Gegen den gestürzten chinesischen Spitzenpolitiker Bo Xilai ist offiziell Anklage erhoben worden. Die Staatsanwaltschaft wirft dem früheren Politbüromitglied und Parteichef der Metropole Chongqing «Bestechlichkeit, Unterschlagung und Machtmissbrauch» vor.
Die Anklageschrift gegen den 64-Jährigen sei am Donnerstag beim Volksgericht in der ostchinesischen Stadt Jinan (Provinz Shandong) eingereicht worden, berichtete die amtliche Nachrichtenagentur Xinhua. Nach einem Machtkampf war der einst aufsteigende Stern der Kommunistischen Partei im März vergangenen Jahres gestürzt worden.
Der juristische Abschluss des Politkrimis, der China seit Anfang vergangenen Jahres in Atem hält, ist eine der heikelsten Aufgaben für den neuen Staats- und Parteichef Xi Jinping. In der Anklageschrift beschuldigt die Staatsanwaltschaft den früheren Politstar «schwerer Verbrechen».

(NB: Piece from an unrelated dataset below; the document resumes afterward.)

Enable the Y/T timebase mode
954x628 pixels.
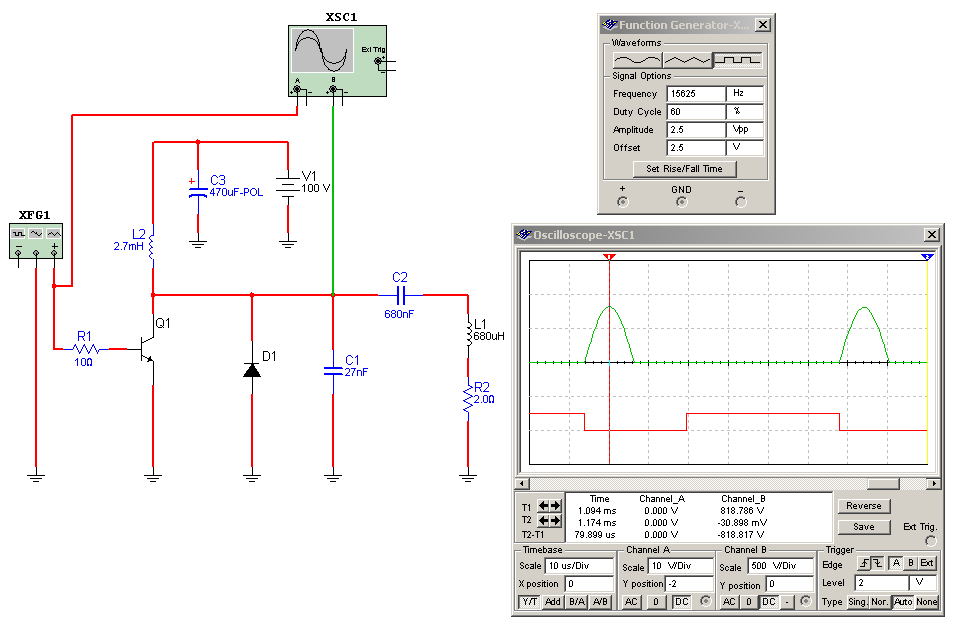[529, 602]
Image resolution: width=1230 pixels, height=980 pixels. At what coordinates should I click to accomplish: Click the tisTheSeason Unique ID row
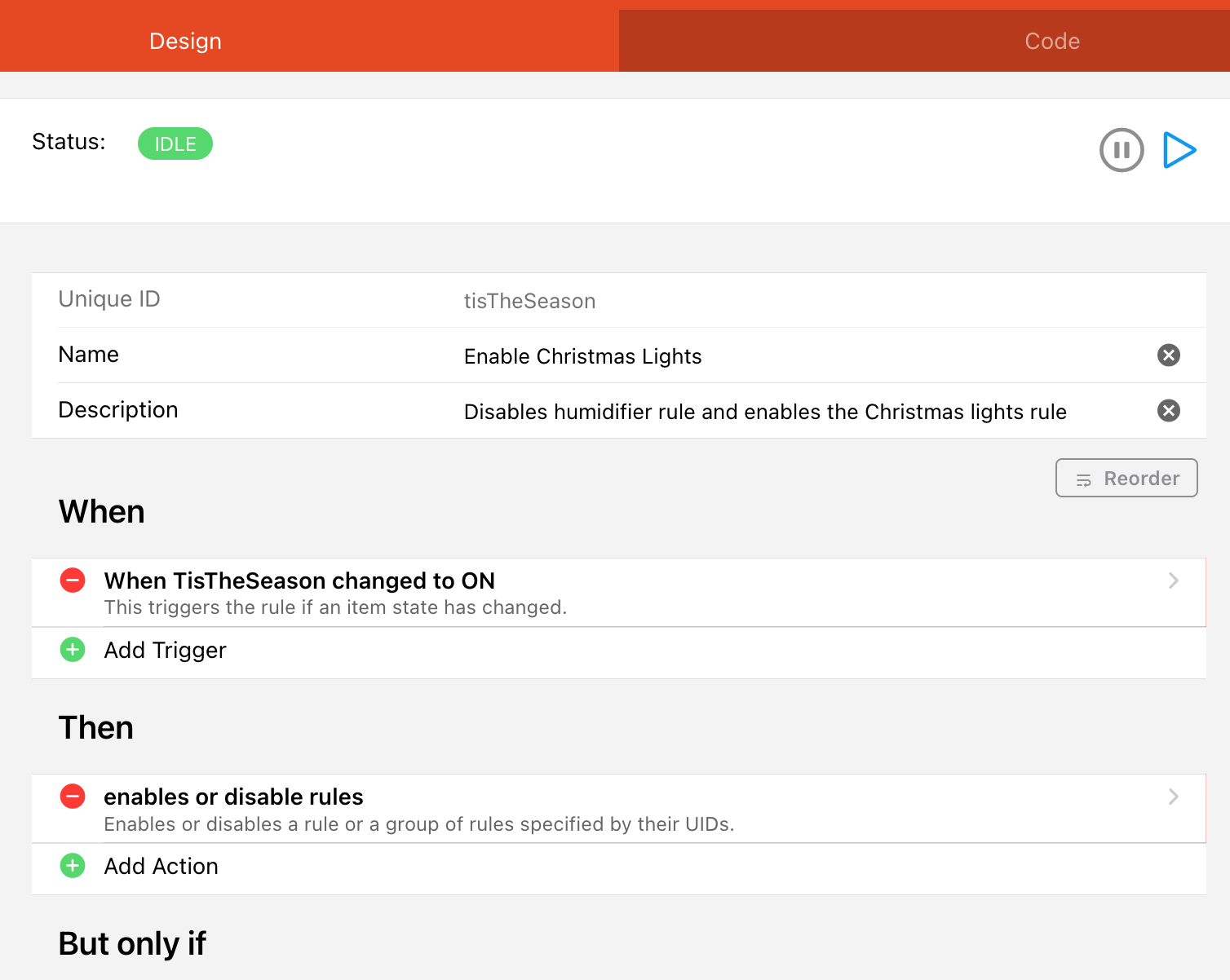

Korruption und Amtsmissbrauch
Bo Xilai habe «extrem hohe Summen an Geld und Besitz» als Bestechung angenommen, zitierte die Staatsagentur aus der Anklage. Er habe seine Stellung ausgenutzt, um anderen Vorteile zu verschaffen. Auch habe Bo Xilai «grosse Mengen öffentlicher Gelder unterschlagen und seine Macht missbraucht».
Die Interessen des Staates und Volkes seien schwer geschädigt worden, stellte die Anklage fest. Die Verteidiger des 64-Jährigen hätten ihre Meinungen zu den Vorwürfen eingereicht. Damit kann der Prozess gegen den Sohn des Revolutionsführers Bo Yibo schon bald beginnen.
Ein Mangel an Kooperation in den Untersuchungen lässt in China immer eine höhere Strafe erwarten. Bo Xilai drohen eine Strafe von mindestens 15 Jahren bis hin zu lebenslanger Haft.
Um den Fall abzuschliessen, soll das Urteil voraussichtlich vor dem wichtigen Plenum des Zentralkomitees im Herbst fallen, wo die Weichen für die Zukunft des Landes gestellt werden sollen.
Einst ein aussichtsreicher Kandidat
In dem Prozess geht es um Unterschlagung und Bestechlichkeit in einem Umfang von rund 30 Millionen Yuan, umgerechnet 4,5 Millionen Franken, wie Hongkonger Zeitungen berichteten.
Der Vorwurf des Amtsmissbrauchs bezieht sich auch auf den Umgang mit dem Mord an dem britischen Geschäftsmann Neil Heywood durch seine Frau Gu Kailai. Sie war im August vergangenen Jahres wegen Mordes an dem Familienfreund zu einer Todesstrafe auf Bewährung verurteilt worden.
Der charismatische Bo Xilai galt im Zuge des Generationswechsels in der Partei im vergangenen Jahr als aussichtsreicher Kandidat für einen Aufstieg an die Spitze. Im Februar 2012 überwarf sich aber sein Polizeichef und enger Vertrauter Wang Lijun mit ihm und packte aus.
Der «Super-Bulle» enthüllte, dass die Frau des Spitzenpolitikers den Briten mit Gift ermordet habe. Heywood soll geholfen haben, ihr Vermögen ins Ausland zu bringen, doch habe es Streit gegeben.